1) The tenant may pay a premium for the advantages of these terms. (Higher than market rent)
2) The tenant may sacrifice some or all payments/deposits/credits if they do not to buy or perform as agreed.
How good does a person’s credit have to be to purchase?
In an ideal situation a person would have to have a minimum score of 620 to purchase a home using an FHA loan.
There are some lenders who can lend on a score lower than 620 but there are other factors involved.
Your REALTOR can refer a lender to you or you can choose your own. The lender would then be responsible for qualifying you for financing.
How much is a good amount to put down on a home?
FHA loans only require a 3.5% down payment.

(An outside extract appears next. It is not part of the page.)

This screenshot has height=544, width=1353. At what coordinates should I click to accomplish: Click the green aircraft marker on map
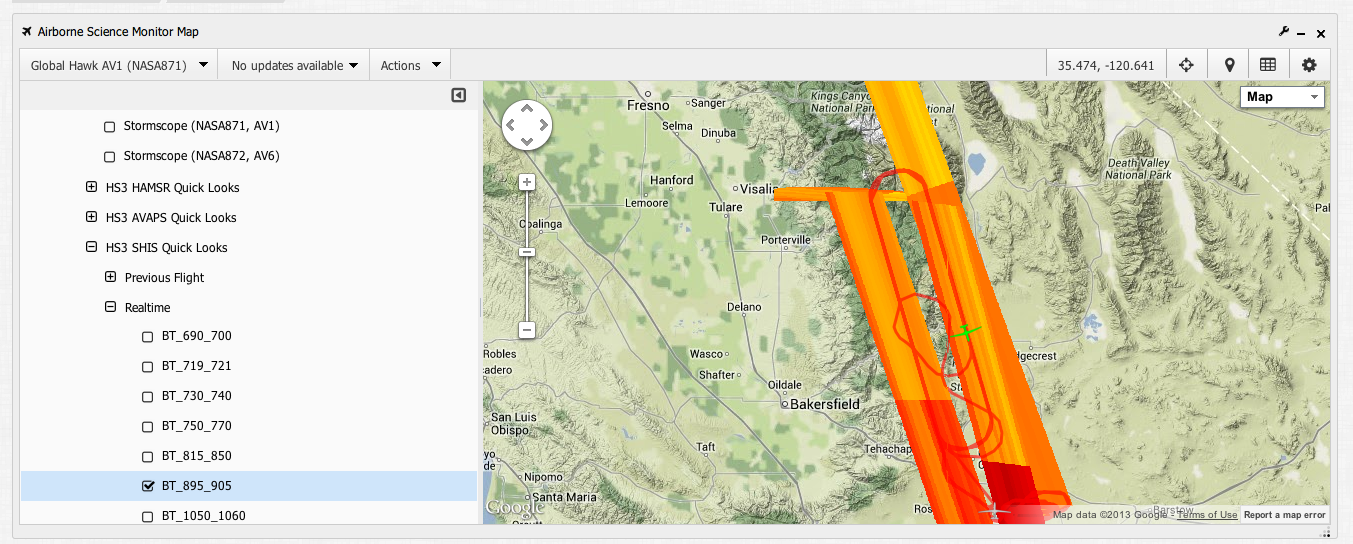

That is 3.5% of the purchase price.
A conventional loan requires a 20% down payment.
Most first time homeowners get FHA loans.
How come some ppl say they lost their home because the mortgage went up and now they cant afford it ? can it really just go up? and why?
Those people more than likely had an Adjustable Rate Mortgage (ARM) meaning that the interest rate changed (went up) from time to time.
When the interest rate went up, the mortgage did in fact go up.
Other people may have had an interest only loan where they were only paying interest for the first year and then when it came time to the the principal too they couldn’t afford it.
A mortgage payment consists of both principal and interest. The principal is the amount you borrowed and the interest is the amount they are charging you for borrowing.